"Merely making an unauthorized copy of a copyrighted work available to the public does not violate a copyright holder's exclusive right of distribution," wrote judge Neil Wake in a ruling denying the record industry's motion for summary judgment against Arizona resident Jeffrey Howell. Wake also ruled that simply offering to distribute music does not infringe on the copyright owner's rights.
The Recording Industry Association of America criticized the ruling, calling it "a strange decision that is outside of the mainstream and inconsistent with countless court rulings on these issues." The group said it's "considering all options going forward."
But Wake's opinion was cheered by some lawyers who represent defendants. "This is going to be the gold standard now," said attorney Ray Beckerman. He added that although the 17-page decision isn't binding on other courts, the sweeping, lucidly written ruling is likely to have an effect throughout the country because it's "the clearest, most comprehensive discussion of the issue."
The record industry had accused Howell and his wife Pamela of piracy for placing 54 songs in a Kazaa folder. In addition, the record industry's investigator, MediaSentry, allegedly downloaded 12 of those 54 songs, including tracks by Santana, Billy Joel and Toni Braxton.
The record labels sought to hold Howell liable for violating the copyright to all 54 tracks, on the theory that Howell made them all available for download. The court not only rejected that theory, but also ruled that the record industry wasn't entitled to summary judgment for even the 12 songs that MediaSentry had downloaded.
Howell said he had never intended to share those tracks, and the court said he should have a trial on that issue. "The record in this case does not conclusively indicate that Howell was responsible for making the 12 downloaded recordings publicly available," Wake wrote.
As lawsuits brought by the record industry are now making their way through the courts, judges throughout the country have recently considered whether placing music in a shared file like Kazaa is itself sufficient to prove a violation of copyright law. A court in New York recently ruled in favor of the record industry, holding that placing tracks in a shared folder can violate copyright law because such activity constitutes publication and an offer to distribute.

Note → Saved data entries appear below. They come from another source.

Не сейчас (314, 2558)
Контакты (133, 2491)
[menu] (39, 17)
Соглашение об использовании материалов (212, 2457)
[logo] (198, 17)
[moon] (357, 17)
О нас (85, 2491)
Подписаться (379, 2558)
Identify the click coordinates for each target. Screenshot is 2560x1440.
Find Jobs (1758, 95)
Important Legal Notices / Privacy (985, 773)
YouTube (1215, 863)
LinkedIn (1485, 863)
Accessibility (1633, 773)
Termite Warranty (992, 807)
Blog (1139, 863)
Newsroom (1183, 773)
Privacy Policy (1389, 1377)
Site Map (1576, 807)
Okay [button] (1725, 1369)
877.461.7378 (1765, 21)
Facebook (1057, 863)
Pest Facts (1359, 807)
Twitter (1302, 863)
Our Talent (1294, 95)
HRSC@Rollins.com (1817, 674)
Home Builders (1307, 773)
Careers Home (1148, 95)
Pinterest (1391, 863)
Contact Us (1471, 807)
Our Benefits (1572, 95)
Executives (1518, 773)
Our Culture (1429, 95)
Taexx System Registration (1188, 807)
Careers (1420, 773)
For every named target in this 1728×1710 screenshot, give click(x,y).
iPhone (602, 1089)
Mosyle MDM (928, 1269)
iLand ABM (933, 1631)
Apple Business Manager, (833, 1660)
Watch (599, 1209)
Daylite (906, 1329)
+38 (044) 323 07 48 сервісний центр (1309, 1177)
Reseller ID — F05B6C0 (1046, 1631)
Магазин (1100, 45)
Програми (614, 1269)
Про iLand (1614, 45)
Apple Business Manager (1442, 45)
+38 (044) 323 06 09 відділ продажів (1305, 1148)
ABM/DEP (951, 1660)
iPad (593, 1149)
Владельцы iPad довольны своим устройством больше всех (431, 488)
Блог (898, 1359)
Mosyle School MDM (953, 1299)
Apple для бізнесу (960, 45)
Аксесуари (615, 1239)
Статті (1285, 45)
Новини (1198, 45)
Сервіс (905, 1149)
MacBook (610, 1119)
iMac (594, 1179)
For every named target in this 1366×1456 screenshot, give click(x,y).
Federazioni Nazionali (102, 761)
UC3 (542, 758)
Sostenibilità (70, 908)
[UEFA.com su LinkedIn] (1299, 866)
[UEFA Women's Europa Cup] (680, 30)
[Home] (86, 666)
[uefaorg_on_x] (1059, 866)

And, in a recording industry lawsuit against single mother Jammie Thomas--the first such lawsuit to go to trial--federal district court judge Michael Davis in Duluth, Minn. ruled that the jury could find Thomas liable if it decided she uploaded tracks to Kazaa. That judge found that the record industry did not have to prove that anyone actually downloaded the tracks.
But federal district court judge Janet Bond Arterton in New Haven, Conn. recently ruled against the record labels on this issue. Quoting from a treatise on copyrights, she wrote, "without actual distribution of copies ... there is no violation (of) the distribution right." The labels recently filed an amended complaint in that case.
Judge Wake initially ruled in favor of the record industry and awarded it $40,500 or $750 for each of the 54 tracks, but later vacated that order. The civil rights group Electronic Frontier Foundation eventually got involved in the case and last month argued to Wake that he should deny the record industry's motion for summary judgment.
In the last five years, the record industry has targeted an estimated 26,000 people for alleged piracy. Many have paid between $3,000 and $5,000 to settle with the industry.